IIRC, that was one of the (many) reasons for the LO fork ;-)
You are correct.
IBM forked the last release of OpenOffice that was put out under SISSL (which allowed them to keep their code changes in house) and put a (surprisingly useful - truth be told) tabbed interface on it and called it Lotus Symphony.
They then weaned all of their employees off MS Office and onto it - giving it an immediate userbase of almost half a million.
However they then gave up and stopped updating it, and recommended OpenOffice as the upgrade path, where they donated the source code.
I started using Open Office instead of MSWord. Lo and behold, one could create a 100 page document larded with illustrations without it crashing every 2 minutes, corrupting the whole document on crash safe..

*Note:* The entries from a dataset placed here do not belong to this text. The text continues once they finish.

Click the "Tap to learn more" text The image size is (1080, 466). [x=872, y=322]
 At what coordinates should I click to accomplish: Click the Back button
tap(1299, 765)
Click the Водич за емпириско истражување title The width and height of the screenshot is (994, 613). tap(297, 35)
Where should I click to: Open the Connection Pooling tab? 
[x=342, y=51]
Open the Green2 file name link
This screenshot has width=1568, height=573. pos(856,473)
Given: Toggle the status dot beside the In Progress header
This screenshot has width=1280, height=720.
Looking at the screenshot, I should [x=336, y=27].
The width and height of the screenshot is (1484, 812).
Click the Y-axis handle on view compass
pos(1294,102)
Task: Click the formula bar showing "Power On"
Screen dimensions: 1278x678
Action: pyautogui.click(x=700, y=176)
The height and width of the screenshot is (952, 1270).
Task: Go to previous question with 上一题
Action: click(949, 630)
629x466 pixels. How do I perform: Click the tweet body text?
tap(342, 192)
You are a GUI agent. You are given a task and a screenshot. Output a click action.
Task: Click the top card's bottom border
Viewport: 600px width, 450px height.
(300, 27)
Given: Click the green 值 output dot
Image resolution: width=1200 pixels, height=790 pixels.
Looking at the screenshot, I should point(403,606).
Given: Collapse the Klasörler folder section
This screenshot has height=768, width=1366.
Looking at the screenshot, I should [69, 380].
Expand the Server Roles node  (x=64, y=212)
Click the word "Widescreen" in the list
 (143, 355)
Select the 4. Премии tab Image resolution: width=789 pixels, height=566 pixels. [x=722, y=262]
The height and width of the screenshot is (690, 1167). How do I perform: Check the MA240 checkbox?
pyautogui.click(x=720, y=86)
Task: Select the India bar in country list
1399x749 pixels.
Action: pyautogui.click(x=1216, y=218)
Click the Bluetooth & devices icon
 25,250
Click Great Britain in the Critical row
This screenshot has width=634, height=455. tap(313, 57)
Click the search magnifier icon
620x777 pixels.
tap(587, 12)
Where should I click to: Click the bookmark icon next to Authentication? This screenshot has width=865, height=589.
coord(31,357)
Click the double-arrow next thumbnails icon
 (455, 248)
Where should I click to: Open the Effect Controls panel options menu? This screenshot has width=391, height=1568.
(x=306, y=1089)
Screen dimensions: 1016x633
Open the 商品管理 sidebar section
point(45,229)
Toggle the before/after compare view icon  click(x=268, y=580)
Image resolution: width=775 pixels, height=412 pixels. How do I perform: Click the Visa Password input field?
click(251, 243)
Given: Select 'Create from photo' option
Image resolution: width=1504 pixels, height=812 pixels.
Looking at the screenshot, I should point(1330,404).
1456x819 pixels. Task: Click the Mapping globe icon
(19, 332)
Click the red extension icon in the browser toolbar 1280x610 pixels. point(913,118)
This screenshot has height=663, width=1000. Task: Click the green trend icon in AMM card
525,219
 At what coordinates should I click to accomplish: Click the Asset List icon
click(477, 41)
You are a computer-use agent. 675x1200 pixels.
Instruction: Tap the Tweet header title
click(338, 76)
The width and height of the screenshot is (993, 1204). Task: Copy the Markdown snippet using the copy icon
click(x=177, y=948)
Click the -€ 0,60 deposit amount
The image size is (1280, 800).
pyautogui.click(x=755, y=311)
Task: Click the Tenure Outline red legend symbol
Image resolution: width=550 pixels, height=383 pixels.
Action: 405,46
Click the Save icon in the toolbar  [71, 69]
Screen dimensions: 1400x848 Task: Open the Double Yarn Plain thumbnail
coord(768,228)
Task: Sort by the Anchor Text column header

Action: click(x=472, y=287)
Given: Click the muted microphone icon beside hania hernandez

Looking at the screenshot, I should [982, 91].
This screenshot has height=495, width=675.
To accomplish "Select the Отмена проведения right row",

I showed it to my colleagues and managed to convince them to use it. Within a week the whole department was producing more science than ever before. It saved quite a bit in license fees as well, so even the accountant was happy.
Later it became clear that the document format hadn't changed and made older docs unreadable so we never experienced the frantic rewrites and conversions other departments experienced. We preached our gospel and even the ardent unbeliever could not deny our obvious advantage. Scientific proof was rendered. The gospel spread.
Never looked back at the crappy world of windows and its many plagues. Great thanks to the unsung hero's of OOo, but I admit being one of the first to ditch it for LO as they had all those nifty new functions in it like SVG support and a more progressive community. And we shared a hatred of Oracle and its ilk, the beast and its minions. That certainly added to the scales.
Granted, there are more crash points available, but that is mainly in imported cruft from MS formats that are probably designed to that purpose. Native format use is rock steady and has never made me experience a crash ever. Oh,. And it creates an ISO standard that is actually generated by the application, unlike MSO. So much nicer for your archives if you can read them 20 years on.
And the docs lived happily ever after...
At university in the early 2000s they migrated us off Win2k onto RHEL with OpenOffice, unfortunately I found these early versions quite buggy and prone to crashing, taking any unsaved work with it. The last office suite that I had do that was Office 4.3.
Later versions, and LibreOffice, do seem a hell of a lot more stable.